Dear Country Estate Owners:
I am currently looking for a well-appointed garden shed or cave for hermetic possibilities on your property.
I require very little upkeep as I am partial to voles. I am suitably apoplectic, adequately eccentric, and erudite in my mutterings.
Let me be your living lawn ornament.
I can be reached at… I am not reachable.
Dearest Ladies, so much that weakens you must be put to right!
Do you not require a respite from ails that ail you? Reprieve awaits you with the finest surgeon this land has to offer. Your spirits will lift, your hysteria will be quelled, and your life will be without the complex dramatics of a Shakespeare “problem play.” Surgeon Dr. Julius Merriweather suggests the very finest treatments for such lady complaints as:
… Dr. Merriweather suggests hysterectomy
… perhaps a womb removal followed by a sewing up
… ovary quelling
Corset suffocation rib smooshing
Unconsummated hysterical loin yearnings
… hysterectomy followed by sitz bath
… womb reduction with ovary hide and seek
Intermittent 360 degree spinning in place
… heroin, followed by blade
… perhaps an actual hysterectomy may be helpful
So much to be solved with a caring flick of a gleaming blade … and a reassuring smile from a surgeon who knows what’s what in the lady department.
Won’t you visit the Office of Dr. Julius Merriweather, Gentleman and MD? It is located off Harley Street near where that guy got killed.
Jack Stark’s AMBIGUOUS TRANSGENDERY NIGHTTIME BOY-DRESS
“Mirror, mirror on the wall — please tell me what gender I am.”
Treat your little gentleman to his very own Ambiguous Transgendery Nighttime Boy-Dress for a bedtime of sweet dreams that may unburden your tiny son and heir of his confusion and unending questions concerning identity.
Jack Stark himself says:
“After all, are we not all ambiguously pretty in our
young rough-and-tumble years? Are we not?”
My name is Josephus Buford and my capacious beard is available to let.

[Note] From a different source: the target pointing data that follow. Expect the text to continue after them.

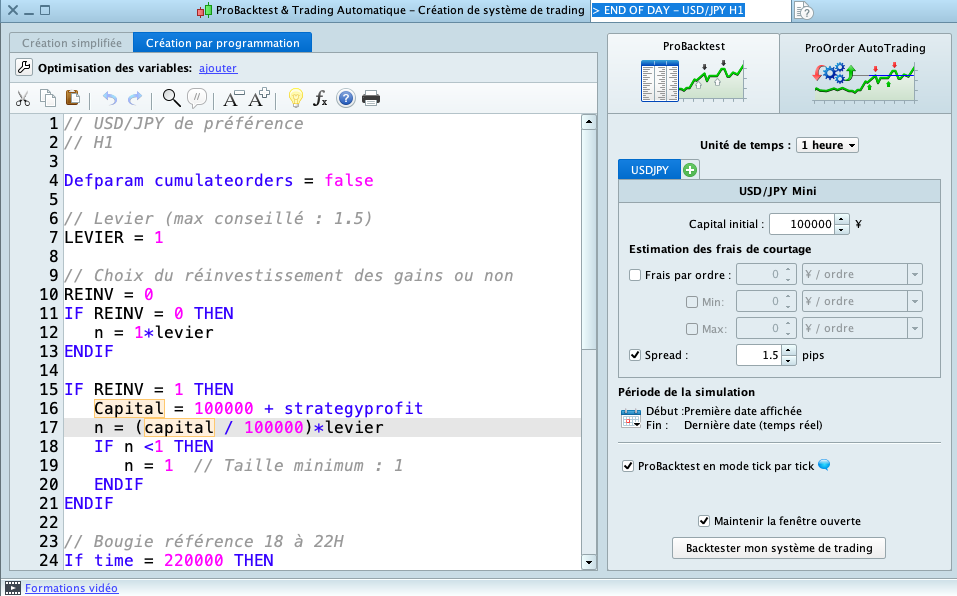Uncheck the Spread checkbox
The height and width of the screenshot is (596, 957).
pyautogui.click(x=635, y=355)
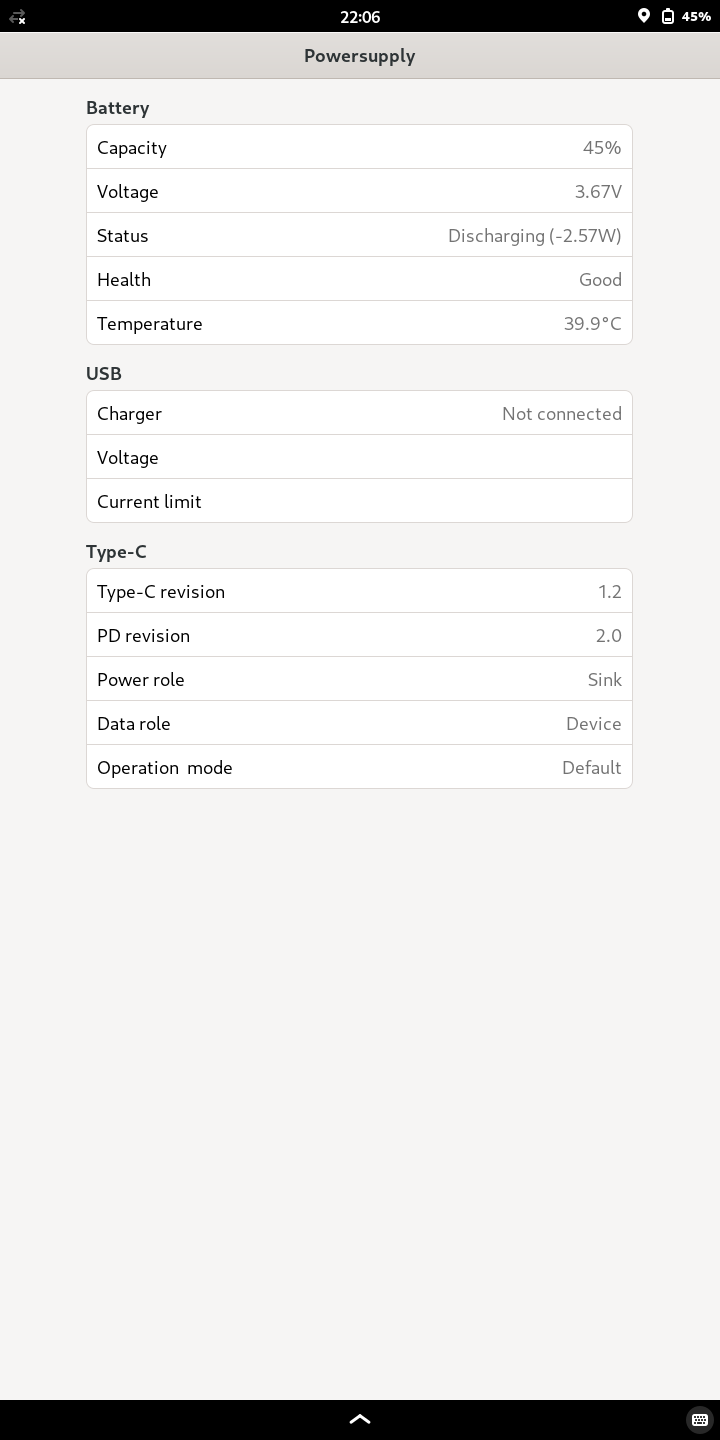Select the battery Voltage row showing 3.67V
This screenshot has width=720, height=1440.
(x=359, y=191)
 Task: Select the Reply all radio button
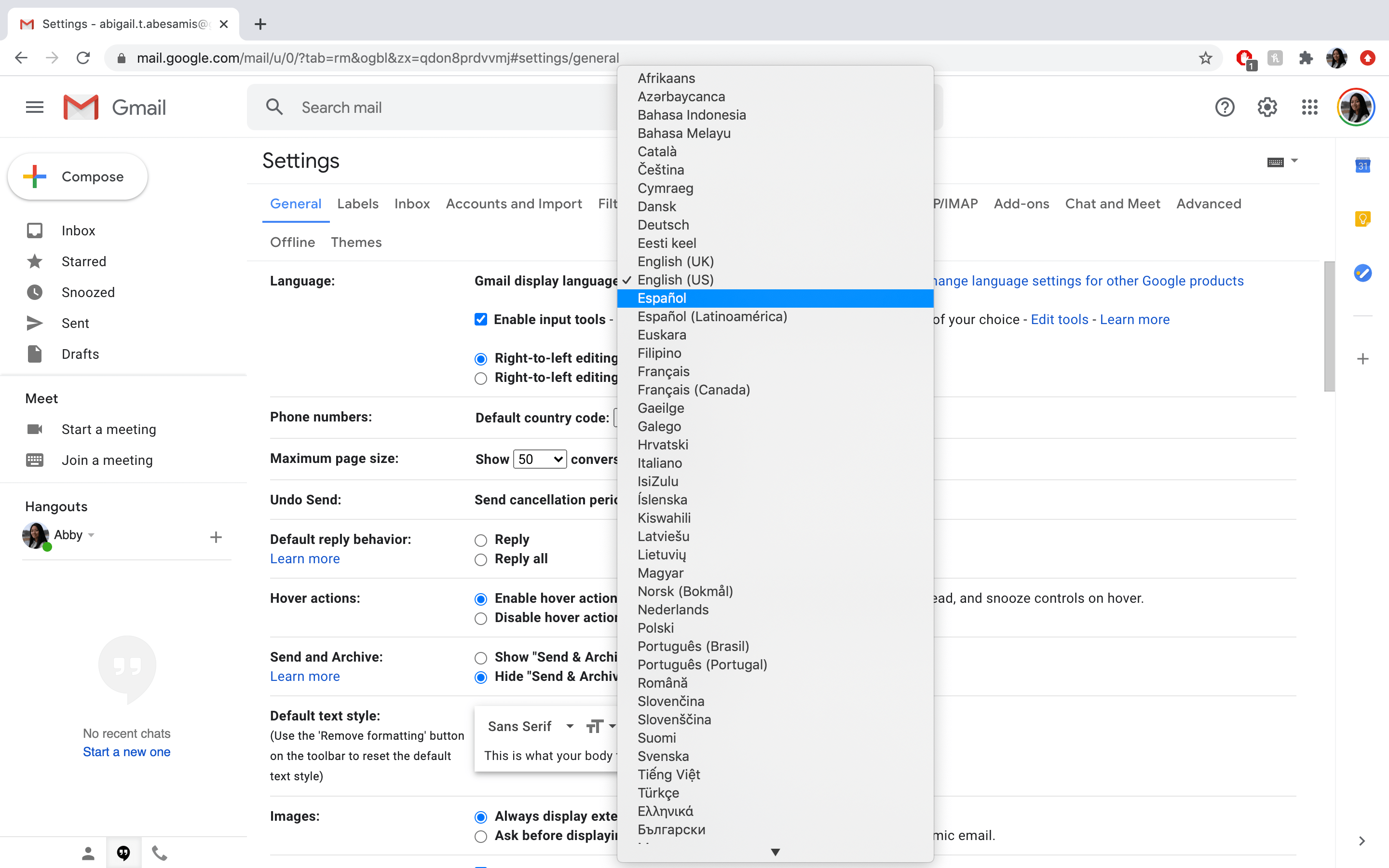pyautogui.click(x=481, y=560)
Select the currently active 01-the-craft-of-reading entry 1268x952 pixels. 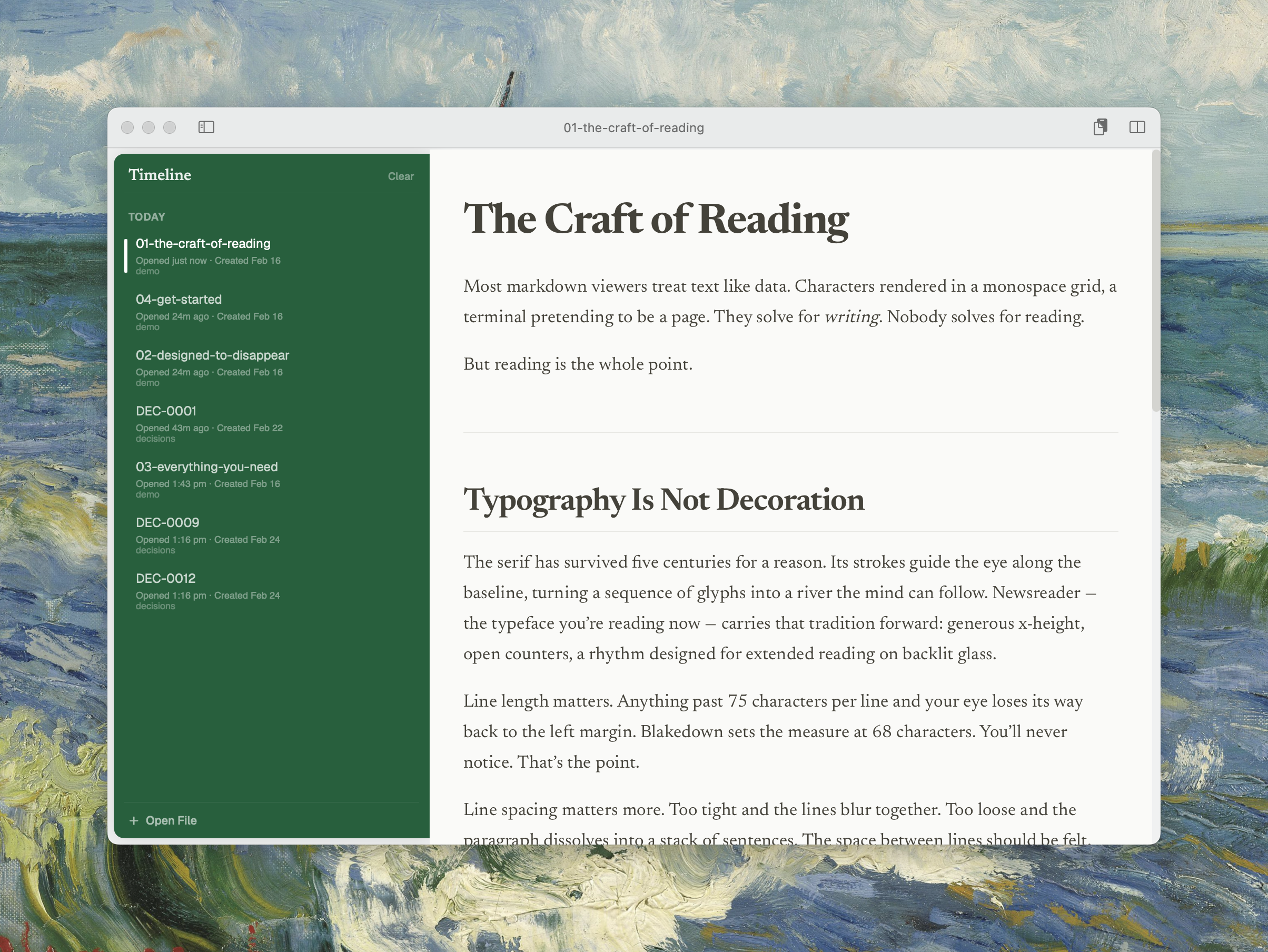pyautogui.click(x=203, y=244)
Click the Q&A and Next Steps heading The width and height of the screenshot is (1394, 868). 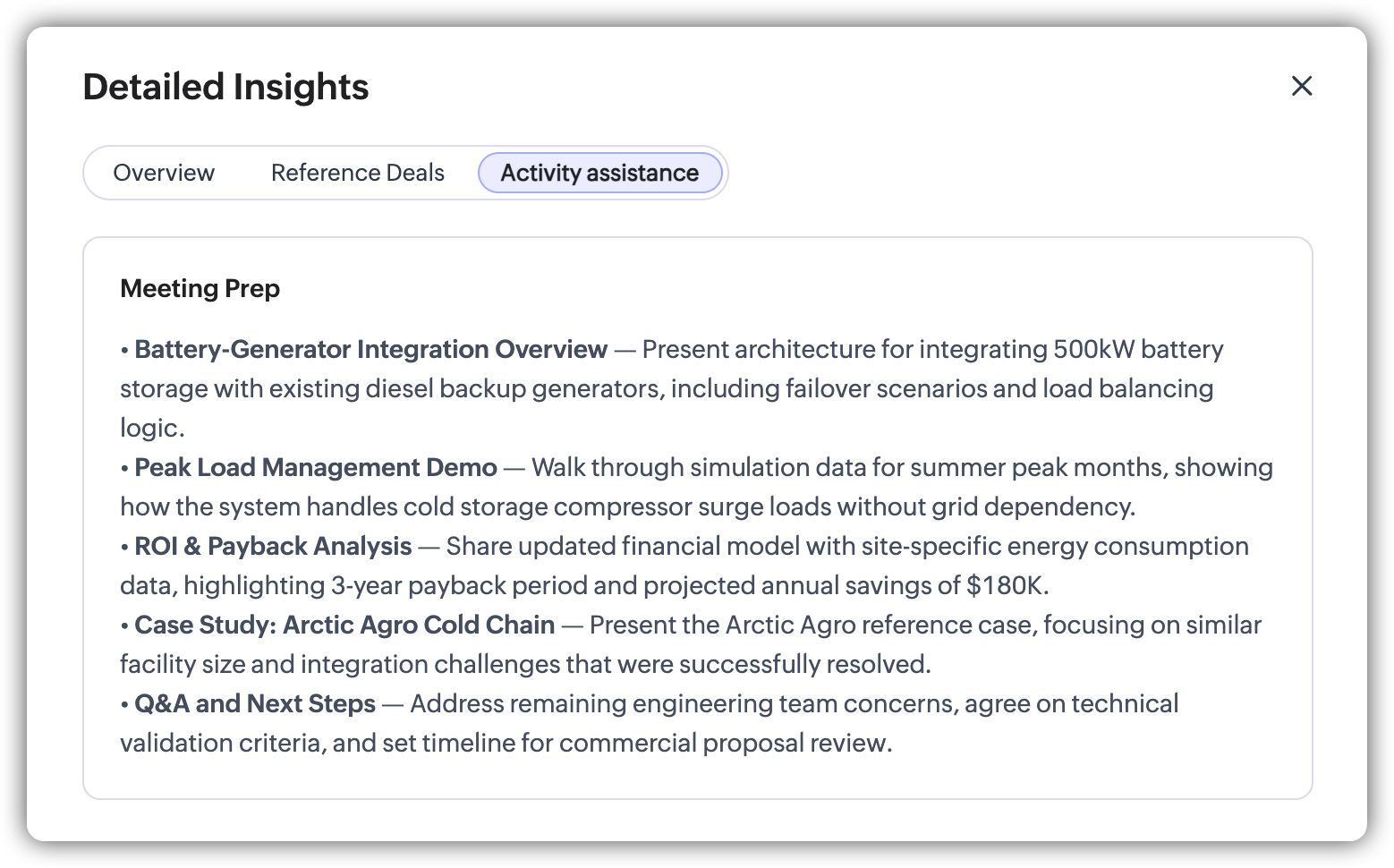click(255, 703)
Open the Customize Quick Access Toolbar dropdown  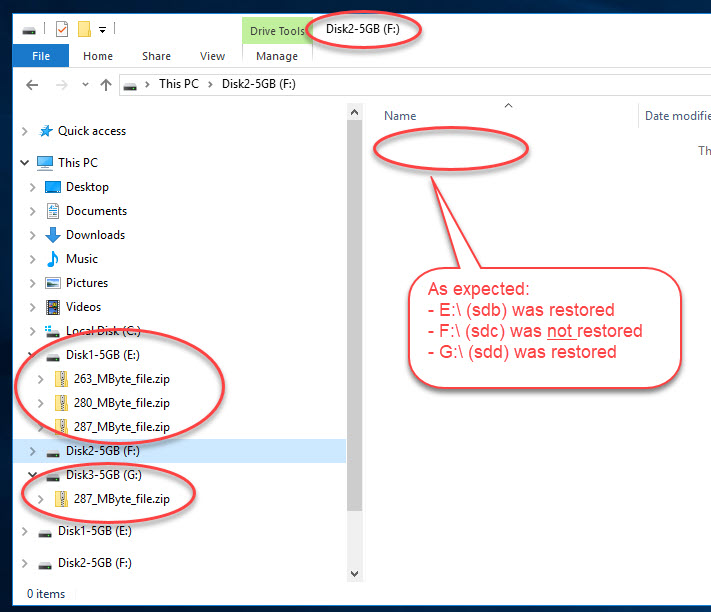click(x=103, y=29)
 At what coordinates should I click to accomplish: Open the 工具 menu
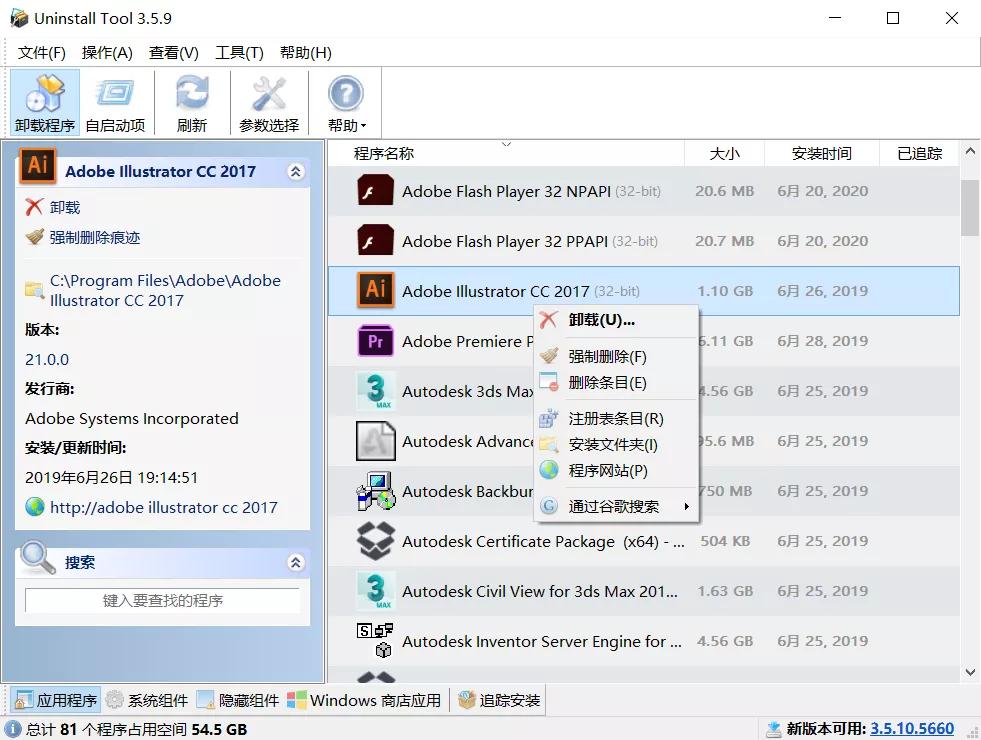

It is a well-appointed beard with space abundant enough for a fine family of social standing and good breeding. Within my beard are included such better-quality furnishings as a walnut burl library desk table, two Belter rosewood chairs, a colonial cherry breakfront china cabinet, one grand piano forte, one tiger oak curio, a velvet fainting settee, two 8-string Lily harps, a fully fitted kitchen with one year’s supply of coal, and a marble-top commode with two Westwood china bedpans. Also included is this small urchin:
—Help! Sir Tristram! Sir! Wait! No—
You may contact me regarding my beard accommodation in the gentlemen’s toilets at the Café Royal during high tea.
In these times of difficulty acquiring ample homes in a crowded and filthy city such as this, you will find my beard most convivial and comfortable.
I am, of course, attached.
from this … to this …
Testimonials of FAINTING DAINTIES EMOLLIENT are thus:
“We have always wanted to be ladylike and of the petite way. Our large hands, malevolent scowls, and love of raw beef have kept us away from the prospect of gentlemen callers. But with Fainting Dainties Emollient applied to the womby areas, we swiftly get struck ill and fall down dead at most dance halls and ice cream socials.”
The Forsbrand Sisters, Willoughby, Ohio
“I was sick into my embroidered handkerchief and was thusly engaged to be married within the quarter hour! How may I thank you, Fainting Dainties Emollient? How?”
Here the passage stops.